CO-IP结果解读
蛋白参与的交互作用,都会用到一个共同的实验原理,叫免疫共沉淀(Immunoprecipitation),即用一个蛋白的特异性抗体去沉淀这个蛋白,与它存在结合的其他分子会被一起沉淀下来,接下来对沉淀物里的其他分子进行鉴定,核酸就用测序,蛋白就用质谱,就能分析得到与特定蛋白存在交互的其他分子。
理解了co-IP,ChIP和RIP是类似的原理,只是沉淀下来的物质一个是DNA,另一个是RNA。
如果A和B两个蛋白存在交互,我用A的抗体拉A,理论上就应该能在沉淀物中检测到B(用WB的方法)。反过来,如果我用B的抗体拉B,也应该在沉淀物中检测到A,两个分子相互拉都能检测到对方,才能严谨的得出两者有交互的研究结论。所以解读co-IP的实验结果最关键的信息就在于用一个蛋白免疫沉淀的样品(IP)里,有没有另一个蛋白的信号,有条带就是有交互,没条带就是没交互。

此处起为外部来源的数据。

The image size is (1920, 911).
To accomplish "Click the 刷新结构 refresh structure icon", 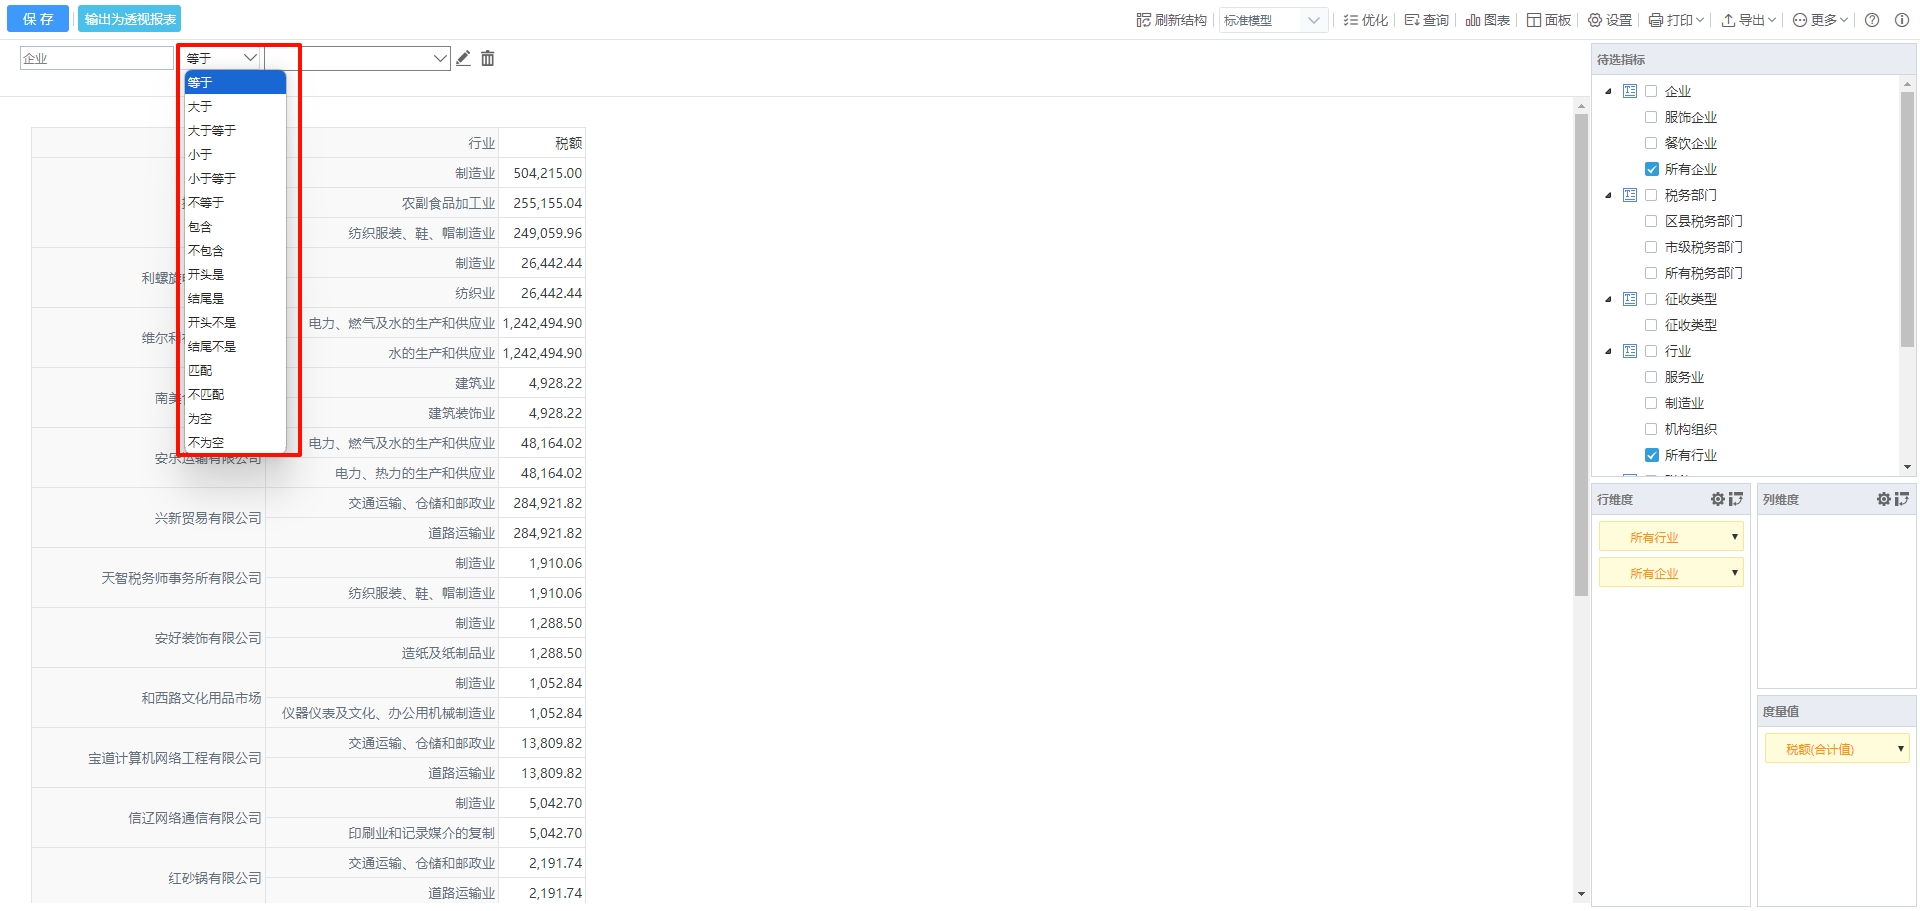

在上图的co-IP典型结果里,input是细胞裂解液,里面什么都有,所以用A、B抗体去检测都有信号。IgG是跟抗体类似的但没有特异性结合的蛋白,用IgG去免疫沉淀,不会沉淀到A和B,是体系的阴性对照。而关键的实验结果是关注用A的抗体(anti-A)去免疫沉淀获得的样品里面有B的存在(上半图),或者用B的抗体(anti-B)去免疫沉淀获得的样品里面有A的存在(下半图),即红色箭头标注的组别有条带,就说明A和B之间存在结合。
当然,用A的抗体沉淀下来的样品中去检测A,必然是存在阳性信号的,这也可以看作是实验的阳性对照,如果用A抗体拉A都检测不到,那么体系就有问题了,不可能有B的信号,即使有也是假阳性。
还有一种情况叫外源co-IP,相对于目的细胞里面自身有A和B的内源表达和自然结合,外源co-IP是在工具细胞293中人为地制造A和B的过表达。
这样单独表达A或者单独表达B的分组里,是不存在成功的交互结果的,只有同时转染A和B的分组里,才有类似于内源的用A抗体拉到B和用B抗体拉到A的结果。
之所以会有外源co-IP是因为一个蛋白的特异性抗体也挺贵的,而我们没法一下子就猜对一组交互,还需要多个蛋白反复验证,这时候抗体费用算是不小的负担。外源表达的A和B可以接上蛋白标签,比如Flag,His,HA等,这样用标签抗体结合融合表达了标签的目的蛋白,可以用一组两个抗体,验证所有可能结合的交互蛋白分子,非常有效率。外源验证成功的两个分子组合,再去内源验证。